The installation features heat sensors that detect the presence of visitors when they’re near porthole apertures. The sensors feed these heat readings into an algorithm (using them as a proxy for blood circulation and neurological activity) and then translate that information into sound. It’s a low hum when just a few people are in the installation, but it grows louder as more people are attracted.
“It’s basically [measuring] the level of excitement,” says Herwig Baumgartner, partner at B+U. “Only over time, and with more people inside interacting with the piece, the sound increases and becomes more and more intense. It’s sort of a feedback loop.” That’s because visitors are drawn to the cooing hum, repelled when it gets louder, and then attracted again once the shriek dies down.
It’s an inhospitable way to demonstrate biomimicry, so it’s not surprising when Baumgartner says, “I don’t have a romantic relationship to nature.” The kind of nature Baumgartner and his firm are interested in are mechanical simulations. “It appears natural but is actually superartificial,” he says.
But what if the components designers are using are actually alive? Biomimicry is a new field with loosely defined borders, but broadly speaking, there are two approaches: simulation of biological processes and the co-option of living material, called bio-utilization.
Aiming to reduce carbon emissions in masonry manufacturing, bioMASONgrows brick in its North Carolina factory in kiln-free, greenhouse-like conditions. “What we’re creating is biological cement,” says founder and CEO Ginger Krieg Dosier.
The company’s process uses bacteria that alters the pH balance of the surrounding aggregate material, allowing calcium carbonate to grow and bind the material together with little to no carbon emissions. “It’s similar to what microrganisms do [to make] coral reefs,” Krieg Dosier says.
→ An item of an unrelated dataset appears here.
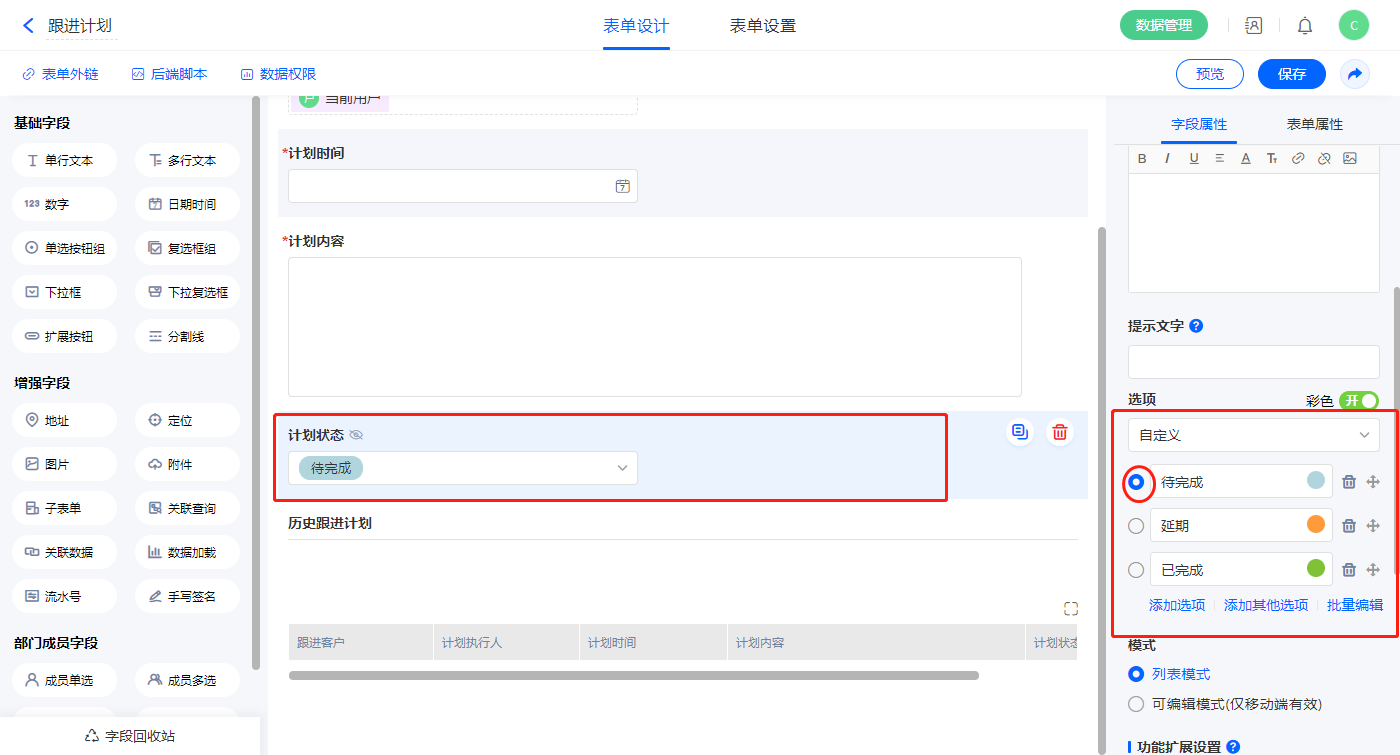
Task: Click the copy field icon for 计划状态
Action: pos(1019,432)
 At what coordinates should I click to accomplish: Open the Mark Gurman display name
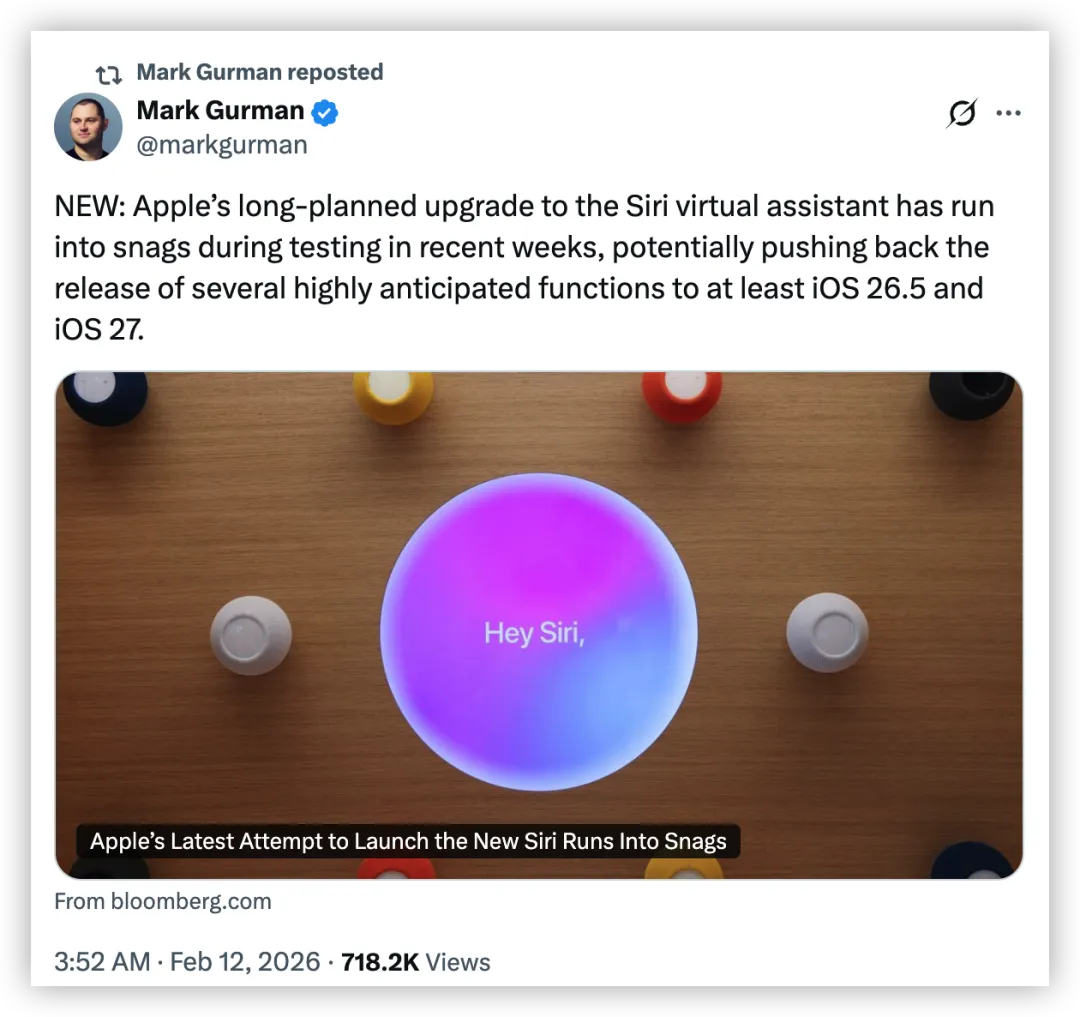[x=220, y=111]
And bioMASON bricks are near the cost of regular bricks but are much better for the environment. (The manufacturing of building materials, including brick, adds up to about 12 percent of all carbon emissions.)
It may seem strange that copying the way the natural world works is just now coming to the fore, but worldwide emphasis on sustainability is forcing people to look at efficient systems of all types. And until recently, engineers didn’t have tools to simulate natural processes.
So what can designers and engineers learn and emulate from nature? The answer is much more, as long as there’s a rise in multidisciplinary collaboration. The more biologists, architects, mechanical engineers, and materials scientists collaborate, the more likely it is that hybrid fields like biomimicry can take root.
“If you trap biomimicry in design or engineering as though any one field owns it,” says Niewiarowski, “you poison its potential.”